N° TA38-2509203(TA38-2509203)
Le Tribunal administratif de Grenoble, statuant en référé sur le fondement de l’article L. 521-1 du code de justice administrative, a rejeté la demande de suspension d’un refus implicite de titre de séjour présentée par un ressortissant congolais, père d’un enfant français. Le juge a estimé que la condition d’urgence n’était pas remplie, faute pour le requérant de justifier d’un contrat de travail en cours ou de circonstances particulières liées à sa situation familiale, malgré la naissance de son enfant en 2016 et une demande de titre déposée seulement en 2024. L’ordonnance rappelle que l’urgence n’est présumée qu’en cas de refus de renouvellement ou de retrait d’un titre, ce qui n’était pas le cas en l’espèce.
N° TA38-2508866(TA38-2508866)
Le Tribunal administratif de Grenoble a été saisi par M. B, sur le fondement de l'article L. 521-4 du code de justice administrative, pour constater l'inexécution d'une ordonnance du 5 août 2025 qui enjoignait à la préfète de l'Isère de réexaminer sa demande de titre de séjour et de lui délivrer une autorisation provisoire de séjour. Après que la préfète a finalement délivré un récépissé de demande de séjour valable jusqu'au 4 mars 2026, M. B s'est désisté de ses conclusions aux fins d'exécution. Le tribunal a donné acte de ce désistement et a condamné l'État à verser 600 euros à M. B au titre des frais de justice (article L. 761-1 du code de justice administrative).
N° TA38-2506962(TA38-2506962)
Le Tribunal Administratif de Grenoble, statuant en référé sur le fondement de l'article L. 521-3 du code de justice administrative, a rejeté la requête de M. B C. Ce dernier demandait qu'il soit enjoint à l'Agence nationale des titres sécurisés de statuer sur sa demande de certificat d'immatriculation pour un véhicule acheté en juillet 2024. Le juge a considéré que la condition d'urgence n'était pas établie et que le dossier était incomplet, conformément aux articles R. 322-1 et suivants du code de la route et à l'arrêté du 9 février 2009. La requête a été rejetée.

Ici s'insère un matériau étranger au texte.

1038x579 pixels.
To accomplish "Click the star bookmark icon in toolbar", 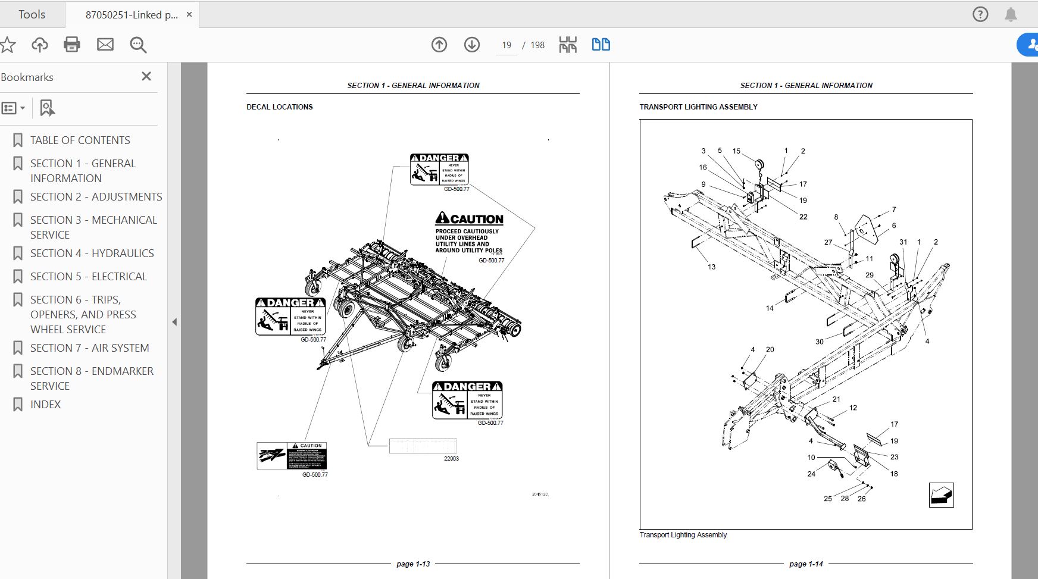I will [x=8, y=45].
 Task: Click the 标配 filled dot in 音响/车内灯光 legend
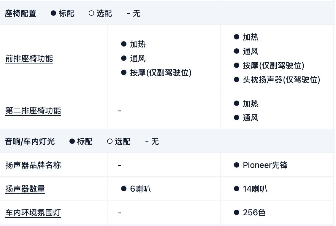pos(72,141)
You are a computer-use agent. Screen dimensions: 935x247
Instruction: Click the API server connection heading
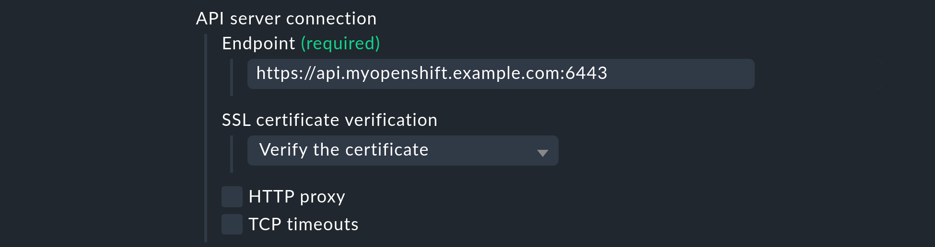pyautogui.click(x=286, y=19)
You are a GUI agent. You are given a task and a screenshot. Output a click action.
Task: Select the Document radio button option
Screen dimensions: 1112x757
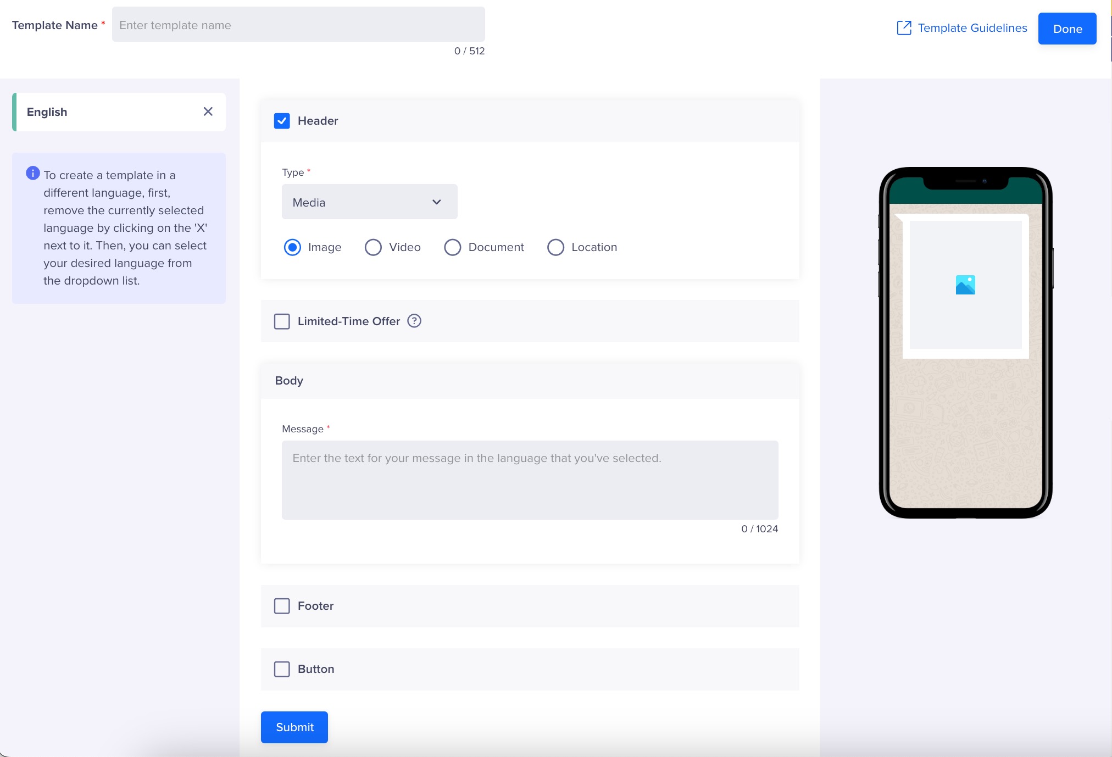point(452,247)
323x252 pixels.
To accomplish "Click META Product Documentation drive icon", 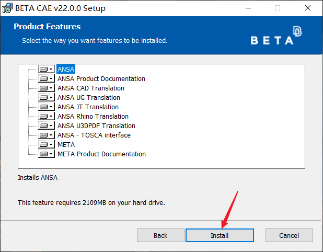I will pyautogui.click(x=46, y=154).
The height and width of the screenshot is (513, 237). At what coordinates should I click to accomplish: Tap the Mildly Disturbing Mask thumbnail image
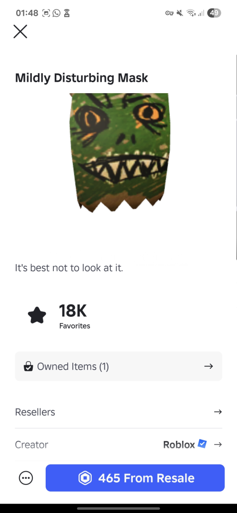pos(119,153)
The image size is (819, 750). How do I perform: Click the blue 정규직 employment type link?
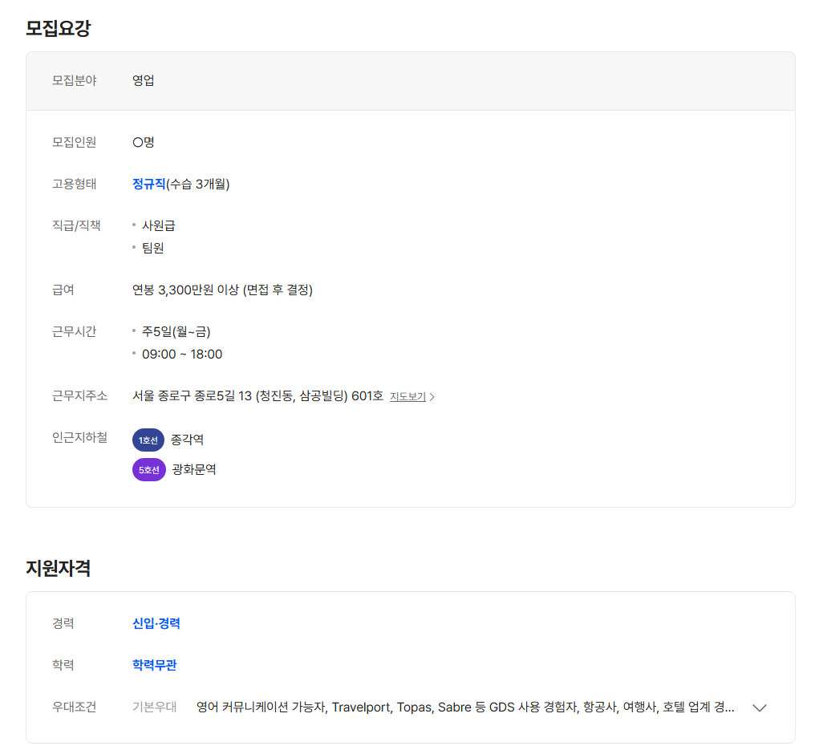(x=148, y=184)
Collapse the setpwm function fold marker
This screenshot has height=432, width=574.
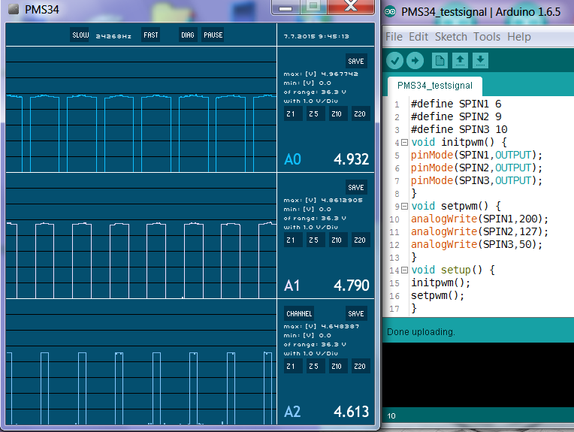click(x=405, y=206)
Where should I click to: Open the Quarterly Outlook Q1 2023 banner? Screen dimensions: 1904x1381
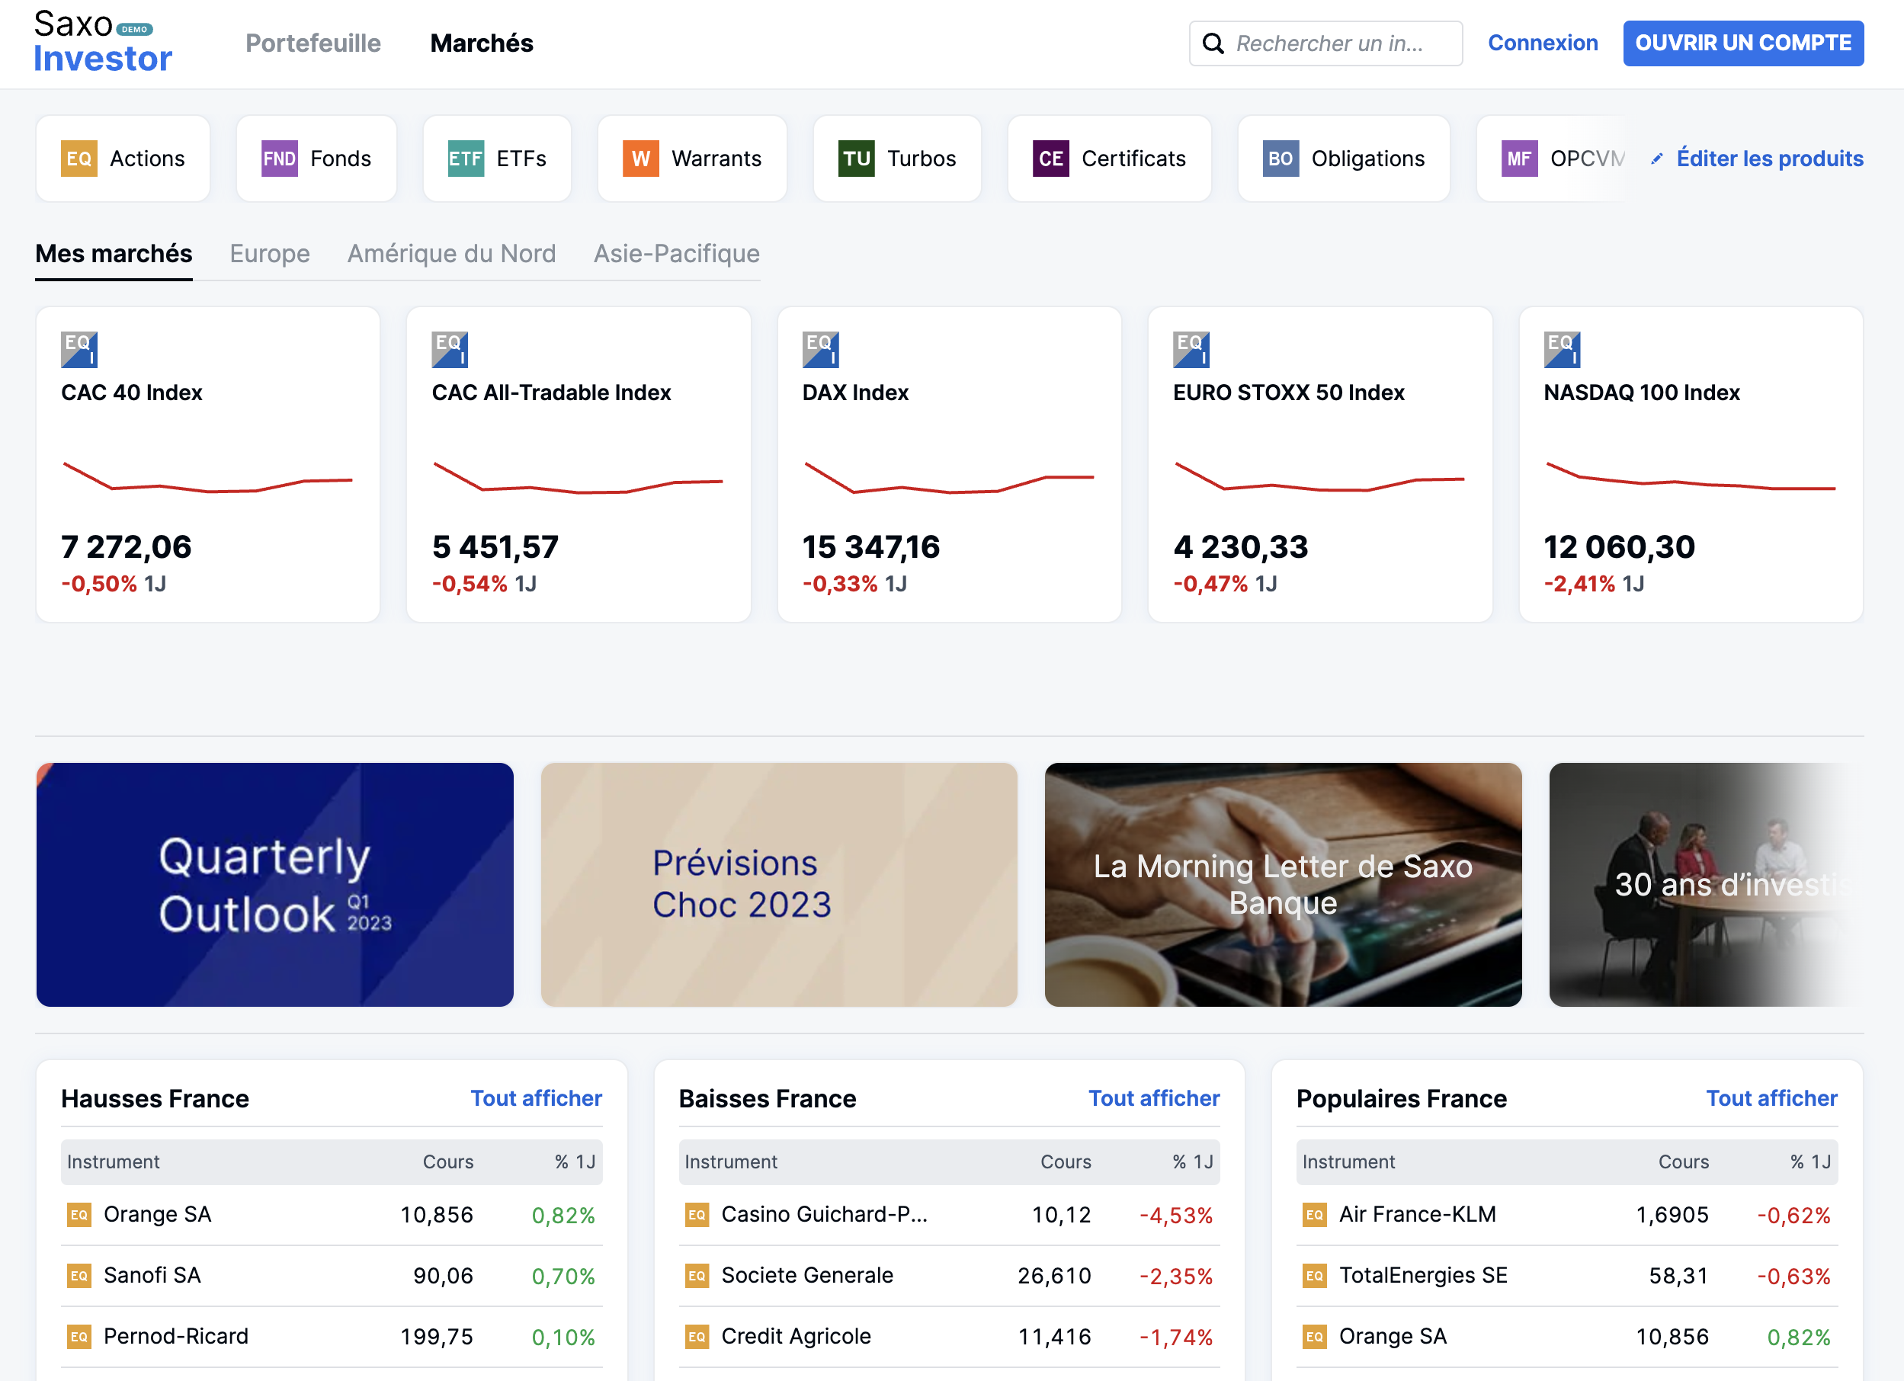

N° TA38-2509137(TA38-2509137)
Le Tribunal administratif de Grenoble, statuant en référé sur le fondement de l'article L. 521-2 du code de justice administrative, a rejeté la requête de Mme B. Celle-ci demandait d'enjoindre au recteur d'assurer à son fils handicapé un accompagnement individuel de douze heures par semaine. Le juge a estimé que l'urgence particulière justifiant une intervention sous 48 heures n'était pas établie, faute pour la requérante de démontrer en quoi l'absence de cet accompagnement compromettait gravement et rapidement sa scolarité. La solution retenue est le rejet de la requête par ordonnance motivée, sans audience, en application de l'article L. 522-3 du même code.
N° TA38-2508598(TA38-2508598)
Le Tribunal Administratif de Grenoble, statuant en référé, a suspendu l'exécution de la décision implicite de la préfète de l'Isère refusant le renouvellement du titre de séjour de Mme A B, ressortissante colombienne. La condition d'urgence a été reconnue, car le défaut de délivrance de l'attestation de prolongation d'instruction avait entraîné son licenciement et la maintenait dans une situation précaire. Le juge a également estimé que le moyen tiré de la méconnaissance de l'article L. 423-1 du code de l'entrée et du séjour des étrangers et du droit d'asile était propre à créer un doute sérieux sur la légalité de la décision.